RECORDS SUPPLIED

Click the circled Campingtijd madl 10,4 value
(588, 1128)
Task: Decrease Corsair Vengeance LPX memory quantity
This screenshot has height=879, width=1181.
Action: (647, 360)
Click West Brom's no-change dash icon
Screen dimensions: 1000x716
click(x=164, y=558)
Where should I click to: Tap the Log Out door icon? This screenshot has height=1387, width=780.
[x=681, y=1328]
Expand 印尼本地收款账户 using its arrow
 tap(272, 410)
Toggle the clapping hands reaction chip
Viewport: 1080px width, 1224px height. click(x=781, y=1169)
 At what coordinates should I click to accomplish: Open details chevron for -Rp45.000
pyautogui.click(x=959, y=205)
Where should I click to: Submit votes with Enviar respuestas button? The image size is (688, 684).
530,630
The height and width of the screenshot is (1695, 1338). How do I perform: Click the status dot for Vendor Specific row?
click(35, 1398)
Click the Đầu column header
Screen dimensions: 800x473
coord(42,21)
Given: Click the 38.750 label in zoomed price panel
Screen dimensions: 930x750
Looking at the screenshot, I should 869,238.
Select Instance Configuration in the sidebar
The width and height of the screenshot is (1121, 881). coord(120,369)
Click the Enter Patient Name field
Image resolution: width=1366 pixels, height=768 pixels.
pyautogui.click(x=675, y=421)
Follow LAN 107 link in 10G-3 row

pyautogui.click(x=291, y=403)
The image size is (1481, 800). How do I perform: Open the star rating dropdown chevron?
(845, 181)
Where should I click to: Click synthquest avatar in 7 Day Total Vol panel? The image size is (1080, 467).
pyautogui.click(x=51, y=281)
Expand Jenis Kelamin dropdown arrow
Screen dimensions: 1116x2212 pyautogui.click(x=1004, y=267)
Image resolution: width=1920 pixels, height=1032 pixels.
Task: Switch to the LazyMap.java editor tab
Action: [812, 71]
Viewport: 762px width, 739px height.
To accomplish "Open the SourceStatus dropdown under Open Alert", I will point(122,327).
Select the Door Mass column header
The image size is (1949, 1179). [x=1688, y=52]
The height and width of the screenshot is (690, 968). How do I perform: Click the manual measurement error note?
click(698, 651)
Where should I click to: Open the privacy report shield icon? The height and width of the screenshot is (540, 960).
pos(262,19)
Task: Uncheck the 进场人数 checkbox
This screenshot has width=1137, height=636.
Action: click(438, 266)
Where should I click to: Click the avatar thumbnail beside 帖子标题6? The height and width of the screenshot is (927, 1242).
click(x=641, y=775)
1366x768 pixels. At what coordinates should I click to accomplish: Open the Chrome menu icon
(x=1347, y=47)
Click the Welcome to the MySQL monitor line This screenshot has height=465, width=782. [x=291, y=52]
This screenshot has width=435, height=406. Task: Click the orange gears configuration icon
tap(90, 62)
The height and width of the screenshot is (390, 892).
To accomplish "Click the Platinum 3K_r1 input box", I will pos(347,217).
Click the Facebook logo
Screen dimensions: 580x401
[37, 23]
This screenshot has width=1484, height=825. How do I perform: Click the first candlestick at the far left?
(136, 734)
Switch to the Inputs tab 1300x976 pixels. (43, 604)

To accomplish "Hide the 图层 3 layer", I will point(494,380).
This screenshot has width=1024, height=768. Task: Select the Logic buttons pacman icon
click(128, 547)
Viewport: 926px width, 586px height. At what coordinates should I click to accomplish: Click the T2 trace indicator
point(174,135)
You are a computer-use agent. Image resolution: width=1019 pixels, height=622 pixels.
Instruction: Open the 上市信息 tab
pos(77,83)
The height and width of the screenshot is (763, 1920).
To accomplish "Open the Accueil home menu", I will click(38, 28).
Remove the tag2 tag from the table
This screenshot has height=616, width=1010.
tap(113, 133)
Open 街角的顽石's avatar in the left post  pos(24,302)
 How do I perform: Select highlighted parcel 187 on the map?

EXERCISE PROMPT
Each entry shown above should be transcribed exactly as written.

RESPONSE TO THE TASK
Click the circled Campingtijd madl 10,4 value
(588, 1128)
Task: Decrease Corsair Vengeance LPX memory quantity
This screenshot has height=879, width=1181.
Action: (647, 360)
Click West Brom's no-change dash icon
Screen dimensions: 1000x716
click(x=164, y=558)
Where should I click to: Tap the Log Out door icon? This screenshot has height=1387, width=780.
[x=681, y=1328]
Expand 印尼本地收款账户 using its arrow
 tap(272, 410)
Toggle the clapping hands reaction chip
Viewport: 1080px width, 1224px height. click(x=781, y=1169)
 At what coordinates should I click to accomplish: Open details chevron for -Rp45.000
pyautogui.click(x=959, y=205)
Where should I click to: Submit votes with Enviar respuestas button? The image size is (688, 684).
530,630
The height and width of the screenshot is (1695, 1338). How do I perform: Click the status dot for Vendor Specific row?
click(35, 1398)
Click the Đầu column header
Screen dimensions: 800x473
coord(42,21)
Given: Click the 38.750 label in zoomed price panel
Screen dimensions: 930x750
Looking at the screenshot, I should 869,238.
Select Instance Configuration in the sidebar
The width and height of the screenshot is (1121, 881). coord(120,369)
Click the Enter Patient Name field
Image resolution: width=1366 pixels, height=768 pixels.
pyautogui.click(x=675, y=421)
Follow LAN 107 link in 10G-3 row

pyautogui.click(x=291, y=403)
The image size is (1481, 800). How do I perform: Open the star rating dropdown chevron?
(845, 181)
Where should I click to: Click synthquest avatar in 7 Day Total Vol panel? The image size is (1080, 467).
pyautogui.click(x=51, y=281)
Expand Jenis Kelamin dropdown arrow
Screen dimensions: 1116x2212 pyautogui.click(x=1004, y=267)
Image resolution: width=1920 pixels, height=1032 pixels.
Task: Switch to the LazyMap.java editor tab
Action: [812, 71]
Viewport: 762px width, 739px height.
To accomplish "Open the SourceStatus dropdown under Open Alert", I will point(122,327).
Select the Door Mass column header
The image size is (1949, 1179). [x=1688, y=52]
The height and width of the screenshot is (690, 968). How do I perform: Click the manual measurement error note?
click(698, 651)
Where should I click to: Open the privacy report shield icon? The height and width of the screenshot is (540, 960).
pos(262,19)
Task: Uncheck the 进场人数 checkbox
This screenshot has width=1137, height=636.
Action: click(438, 266)
Where should I click to: Click the avatar thumbnail beside 帖子标题6? The height and width of the screenshot is (927, 1242).
click(x=641, y=775)
1366x768 pixels. At what coordinates should I click to accomplish: Open the Chrome menu icon
(x=1347, y=47)
Click the Welcome to the MySQL monitor line This screenshot has height=465, width=782. [x=291, y=52]
This screenshot has width=435, height=406. Task: Click the orange gears configuration icon
tap(90, 62)
The height and width of the screenshot is (390, 892).
To accomplish "Click the Platinum 3K_r1 input box", I will pos(347,217).
Click the Facebook logo
Screen dimensions: 580x401
[37, 23]
This screenshot has width=1484, height=825. How do I perform: Click the first candlestick at the far left?
(136, 734)
Switch to the Inputs tab 1300x976 pixels. (43, 604)

To accomplish "Hide the 图层 3 layer", I will point(494,380).
This screenshot has width=1024, height=768. Task: Select the Logic buttons pacman icon
click(128, 547)
Viewport: 926px width, 586px height. At what coordinates should I click to accomplish: Click the T2 trace indicator
point(174,135)
You are a computer-use agent. Image resolution: width=1019 pixels, height=622 pixels.
Instruction: Open the 上市信息 tab
pos(77,83)
The height and width of the screenshot is (763, 1920).
To accomplish "Open the Accueil home menu", I will click(38, 28).
Remove the tag2 tag from the table
This screenshot has height=616, width=1010.
tap(113, 133)
Open 街角的顽石's avatar in the left post  pos(24,302)
 How do I perform: Select highlighted parcel 187 on the map?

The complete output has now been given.